Holy Tide are a new band formed by Italian composer and bassist John Caputo, aided in his endeavours by British drummer Michael Brush (he’s Serenia’s new drummer by the way and also in Magic Kingdom) and Brazilians Fabio Caldeira (vocals – also a member of Maestrick) and Gustavo Saranela (Guitars). On this their debut album, Caputo and his band are musically following their hearts, seeing where there sound takes them and have even tempted guest appearances from Tilo Wolff (Lacrimosa) and the legendary keyboard maestro Don Airey (Deep Purple, Rainbow etc. etc….), as well as some essential orchestral and arrangement contributions from Nico Falco and Kris Laurent.

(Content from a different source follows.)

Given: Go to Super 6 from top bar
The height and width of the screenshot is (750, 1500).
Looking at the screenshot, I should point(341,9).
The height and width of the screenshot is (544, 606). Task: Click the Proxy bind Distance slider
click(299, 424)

Caputo is clearly classically influenced – there is a good dose of Symphonic Metal on “Aquila”, and yes the band prove they can turn their hand to Symphonic Power Metal at times (the excellent, energetic, speed-fuelled, Kamelot-exuding ‘Lord Of The Armies’ being a great example). But interestingly the band more often than not veer towards Progressive and Melodic Metal when the mood takes, feeling at times like an updated incarnation of late 90’s releases by bands like Dreamscape, Time Machine, Athena or Ivanhoe…but with a little more orchestration and obviously a more modern approach. There’s a rich, smoothness to their sound too that reminds me of Seven Wishes, as well as darker moments that hint at latter-day Angel Dust.

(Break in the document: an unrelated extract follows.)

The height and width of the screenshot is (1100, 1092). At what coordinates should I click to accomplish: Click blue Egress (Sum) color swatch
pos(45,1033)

But on the whole each song really does it’s own thing under the collective sound that the musicians produce. It gives the album a nicely unpredictable feel under a familiar type of sound…which is all their own because of how they deliver it! Holy Tide could totally be another Kamelot-clone, they have the talent as well as a vocalist who is more than capable, but instead they choose to tread their own path, no doubt cleverly drawing in Symphonic, Power, Melodic and Progressive Metal fans from all directions as their music incorporates it all. Only with this attitude can a band tempt people like Tilo Wolff and Don Airey to contribute, as well as being able to seriously include a trumpet solo on ‘Curse and Ecstacy’! Incidentally, those guest slots are saved for late in the album just in case anyone thought it was a deliberate ploy to hook people into the album early on.

This is certainly an intriguing and engaging debut that exudes class, delivered with great attention to detail and with power and passion throughout – the intensity is kept up from start to finish as there are no ballads, just subtle changes in mood and feel. This debut also gives Caputo and his band so many musical avenues to further explore on future releases as they have cleverly not painted themselves into any musical corners. There are many highlights that I could have chosen to…errr…highlight on this album, but they would just be my own personal favourites and could be misleading as there will be so much that appeals to so many on “Aquila”. It’s definitely a sterling start from a band I expect to hear much more from.